Generic Lexer Missing for rc/conf/config Files

All questions regarding lexer highlighting schemes are discussed here...
Random Void User
Posts: 104
Joined: 13.07.2024 21:19

Generic Lexer Missing for rc/conf/config Files

Post by Random Void User »

Cud lacks a generic lexer for "rc" and "conf" files. These are common across *nix and macOS.

The file name matches "app.rc" or "apprc" or "app.conf" or just "config" in nearly all cases. I often find myself using "Apache config" lexer as the closest match. I would rather use a generic rc/conf lexer.

Typical rc/conf files have no stanzas like INI sections; they are just line-based.

Sometimes the file mirrors command line switches. An example is miller where the initial "--" on each line is optional. Again, no generic lexer exists for this simple format. I used "Bazelrc" lexer.

The "most" pager has a typical, simple rc config, with only minor, extra tweaks.

The ingo library for Go language parses a typical rc format.

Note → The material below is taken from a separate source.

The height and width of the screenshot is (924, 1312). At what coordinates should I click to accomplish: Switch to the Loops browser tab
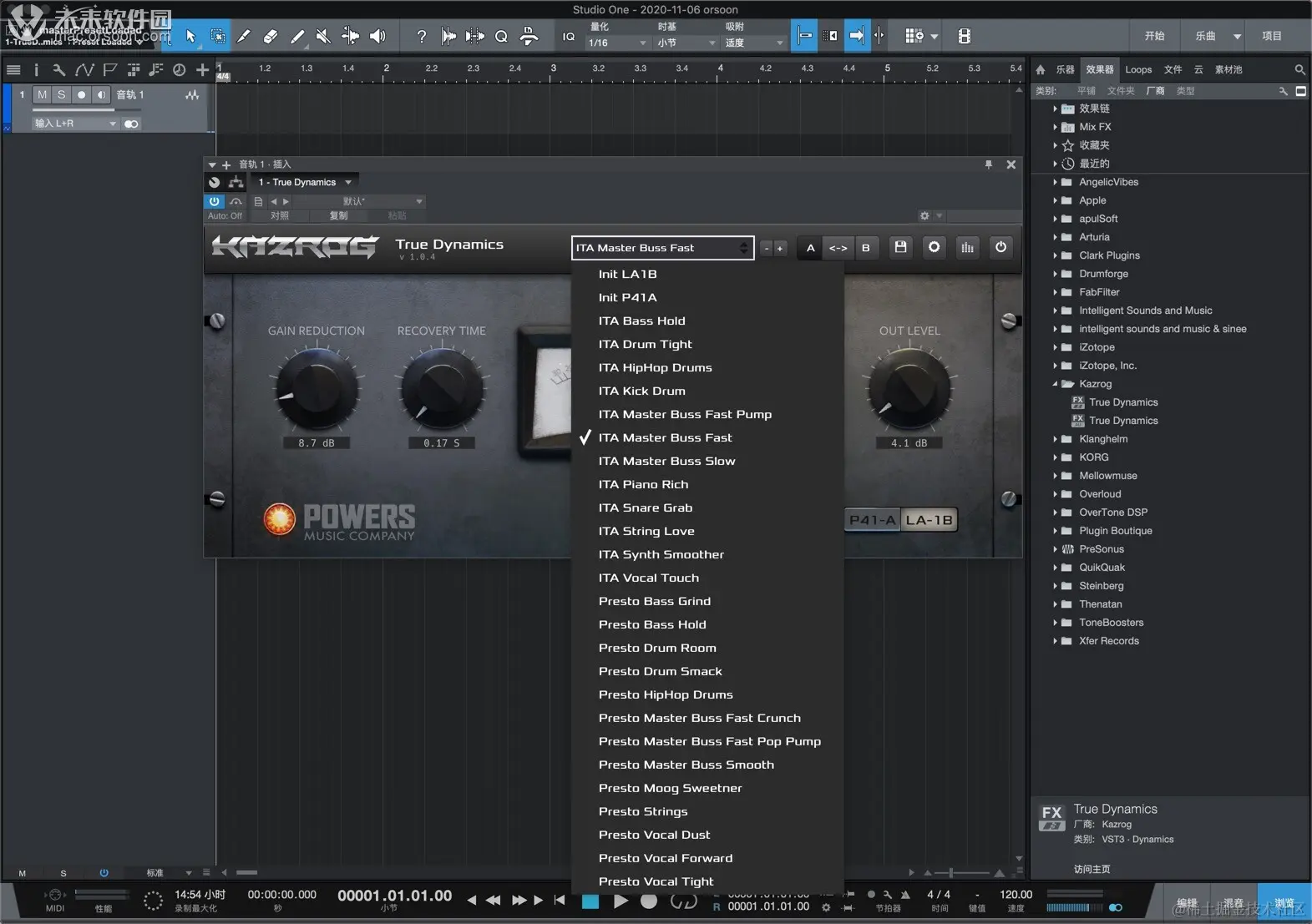1137,70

I could go on with many other examples. Thanks!
main Alexey
Posts: 2931
Joined: 25.08.2021 18:15

Re: Generic Lexer Missing for rc/conf/config Files

Post by main Alexey »

I cannot access linux.die.net, blocked. can you post here example rc file which shows all syntax things?

'Bash script' lexer is not ok here?
'Properties' lexer is not ok here?
Random Void User
Posts: 104
Joined: 13.07.2024 21:19

Re: Generic Lexer Missing for rc/conf/config Files

Post by Random Void User »

Perhaps, but it's frustrating that Cud does not auto-lex them. I need detection in user.json or manual commands. I don't see the same kind of problem in nano or micro. They lex these files automatically.

True, several Cud lexers have overlapping features. Maybe "Properties" lexer is close. I would rename it "conf/rc/properties" if that's the intent. In the English world, we speak of configuration files, sometimes rc files, but almost never "properties" files.

However I find re-purposed lexers unsatisfying. The typical rc/conf format easily deserves its own. Re-purposing takes knowledge of both languages to implement. The average user (non-developer) says, "This is a conf file, not a bash script," a logical response.

The limited "detect" syntax in user.json may not work for "apprc" files lacking a dot suffix. The match is "*rc" not "*.rc" regex.

Trying various lexers sometimes fails with values having hyphens:

Code: Select all

...
settingone = whatever
settingtwo = my-special-value-here
settingthree = a_value_with_underscores
...
Lexers treat the hyphenated value (two) differently than non-hyphenated values (one, three). All should color the same in a conf.

The kitty.conf format has variety. The "action" names have hyphens, other things have underscores. One difference from other conf/rc formats is a lack of equal signs.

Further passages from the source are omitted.